Inflammatory or mucosal reactions: polishing and polymerization quality affect tissue response; some reactions can be due to residual monomers or heat from curing units.
Light-induced thermal injury: curing light sources can cause soft tissue burns if not properly managed.
Exposure risk for dental personnel: mercury exposure risk higher for clinicians than for patients; PPE and proper ventilation reduce risk.
Silicosis risk from alginate dust: dental personnel should use PPE due to inhalation risk; dust-free or low-dust formulations recommended.
Whenever possible, amalgam filling shouldn’t place in or remove from the teeth of pregnant women.
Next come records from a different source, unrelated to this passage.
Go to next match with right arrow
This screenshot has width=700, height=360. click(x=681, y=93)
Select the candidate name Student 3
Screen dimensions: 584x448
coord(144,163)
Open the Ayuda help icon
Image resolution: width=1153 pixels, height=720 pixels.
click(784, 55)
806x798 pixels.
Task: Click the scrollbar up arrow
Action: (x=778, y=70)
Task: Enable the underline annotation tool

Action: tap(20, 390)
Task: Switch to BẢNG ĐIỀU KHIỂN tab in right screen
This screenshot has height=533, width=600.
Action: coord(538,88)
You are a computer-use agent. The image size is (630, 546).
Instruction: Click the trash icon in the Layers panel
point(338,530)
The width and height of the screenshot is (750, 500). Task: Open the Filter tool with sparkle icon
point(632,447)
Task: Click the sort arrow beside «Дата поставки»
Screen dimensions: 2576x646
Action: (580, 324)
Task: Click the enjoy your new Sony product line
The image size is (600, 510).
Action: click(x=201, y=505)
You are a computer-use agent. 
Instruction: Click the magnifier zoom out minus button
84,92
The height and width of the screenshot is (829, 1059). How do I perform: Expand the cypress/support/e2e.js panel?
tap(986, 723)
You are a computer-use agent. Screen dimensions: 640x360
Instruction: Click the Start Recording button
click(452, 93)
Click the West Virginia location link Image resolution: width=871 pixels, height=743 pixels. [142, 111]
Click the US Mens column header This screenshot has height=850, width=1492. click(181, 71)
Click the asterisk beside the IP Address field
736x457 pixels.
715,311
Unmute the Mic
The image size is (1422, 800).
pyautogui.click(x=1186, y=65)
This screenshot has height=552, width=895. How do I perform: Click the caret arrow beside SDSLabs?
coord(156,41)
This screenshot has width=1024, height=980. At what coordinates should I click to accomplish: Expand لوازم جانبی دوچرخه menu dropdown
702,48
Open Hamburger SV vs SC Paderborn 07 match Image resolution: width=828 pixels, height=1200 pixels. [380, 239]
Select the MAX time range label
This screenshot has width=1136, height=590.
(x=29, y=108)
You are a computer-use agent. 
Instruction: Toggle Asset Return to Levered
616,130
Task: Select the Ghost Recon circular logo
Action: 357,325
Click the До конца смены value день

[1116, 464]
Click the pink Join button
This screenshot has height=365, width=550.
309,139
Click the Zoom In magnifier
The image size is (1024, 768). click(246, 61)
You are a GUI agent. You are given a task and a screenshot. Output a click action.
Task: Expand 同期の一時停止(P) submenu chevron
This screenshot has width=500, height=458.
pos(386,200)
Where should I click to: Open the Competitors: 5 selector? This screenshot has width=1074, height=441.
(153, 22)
Amalgam should not placed in patients with impaired kidney function.
Existing amalgam should be place with another material where this is recommended by physician.
New amalgam should not place in contact with existing metal devices in mouth such as braces.
Dentist should inform the pt of the material using in resin fill in their teeth, including information of risk and benefits of the material and suitable alternatives.
Additional implant and bone considerations:
Osseointegration: titanium’s biocompatibility enables direct bone-implant integration without a periodontal ligament; used in dental implants and other orthopedic devices.
Bone grafting and alveolar preservation: graft materials help maintain bone volume for later implant placement; timing (immediate placement vs staged) depends on bone loss and restoration plan.
Miscellaneous and clinical implications
Practical clinical notes and scenarios mentioned in the transcript:
Color and patient perception: color-matching challenges require attention to hue, chroma, and value; two light sources improve color matching accuracy (to mitigate metamerism).
Layering strategy for tooth-colored restorations: dentin layer + translucent enamel layer + outer enamel/transparent layer to mimic natural tooth structure.
Fluorescence in tooth-colored restorations: aligning fluorescence properties with natural dentition improves esthetics under various lighting conditions.
Simplified clinical decisions: thermal properties, CTE matching, and the insulating effect of liners/base materials can prevent pulp sensitivity and improve longevity of restorations.
Cavity design considerations for amalgam vs composite: amalgam requires mechanical retention designs (undercuts) and proper isolation; composites bond to tooth structure and require different bonding strategies.
Environmental and safety considerations in practice: PPE, proper disposal, ventilation, and following guidelines for mercury-containing materials.
Dentistry’s broader context: biocompatibility intersects with patient health, regulatory guidelines, and evolving material technologies (e.g., BPA-free composites, advanced bonding agents).